In sociology of science, obliteration by incorporation (OBI) occurs when at some stage in the development of a science, certain ideas become so universally accepted and commonly used that their contributors are no longer cited. Eventually, its source and creator are forgotten ("obliterated") as the concept enters common knowledge (is "incorporated"). Obliteration occurs when "the sources of an idea, finding or concept, become obliterated by incorporation in canonical knowledge, so that only a few are still aware of their parentage".

== Concept ==
The concept was introduced by Robert K. Merton in 1949, although some incorrectly attribute it to Eugene Garfield, whose work contributed to the popularization of Merton's theory. Merton introduced the concept of "obliteration by incorporation" in the 1968 enlarged edition of his landmark work Social Theory and Social Structure (pp. 28, 35). Merton also introduced the less known counterpart to this concept, adumbrationism, meaning the attribution of insights, ideas or analogies absent from original works.

In the process of "obliteration by incorporation", both the original idea and the literal formulations of it are forgotten due to prolonged and widespread use, and enter into everyday language (or at least the everyday language of a given academic discipline), no longer being attributed to their creator.

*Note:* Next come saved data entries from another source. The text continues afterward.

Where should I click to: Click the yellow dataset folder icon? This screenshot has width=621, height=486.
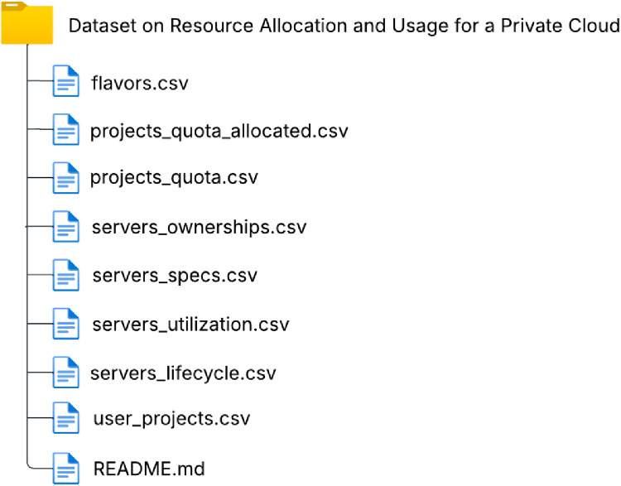[x=27, y=23]
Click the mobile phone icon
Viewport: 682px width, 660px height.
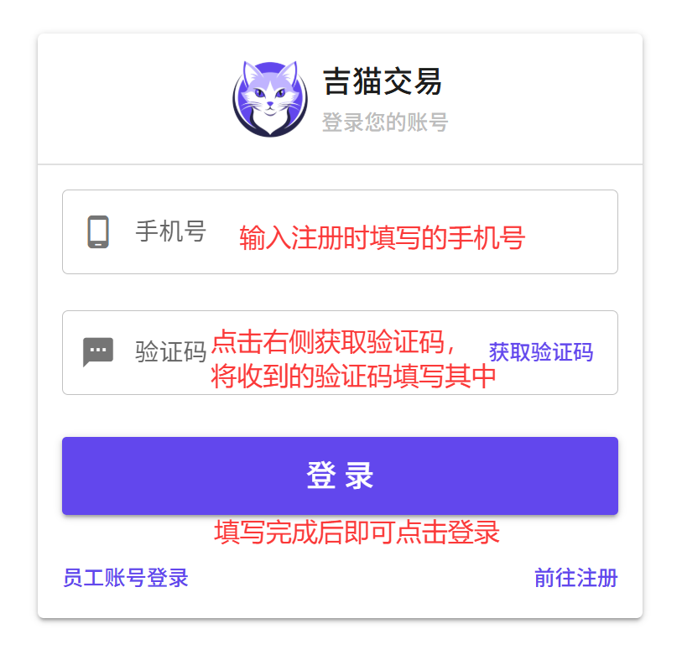[98, 231]
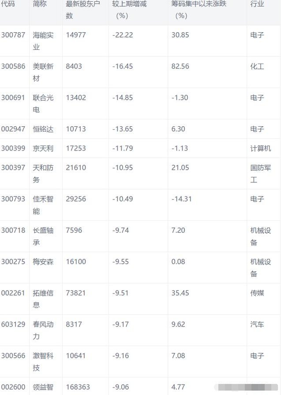
Task: Select the 激智科技 stock name
Action: click(43, 361)
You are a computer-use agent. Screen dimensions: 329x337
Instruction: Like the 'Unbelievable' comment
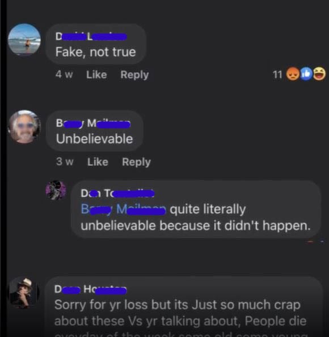[x=98, y=162]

Thus they become similar to common knowledge. Merton notes that this process is much more common in highly codified fields of natural sciences than in social sciences. It can also lead to ignoring or hiding the early sources of recent ideas under the claims of novelty and originality. Allan Chapman notes that 'obliteration by incorporation' often affects famous individuals, to whom attribution becomes considered as obvious and unnecessary, thus leading to their exclusion from citations, even if they and their ideas have been mentioned in the text. Marianne Ferber and Eugene Garfield concur with Chapman, noting that obliteration often occurs when the citation count and reputation of an affected scientist have already reached levels much higher than average.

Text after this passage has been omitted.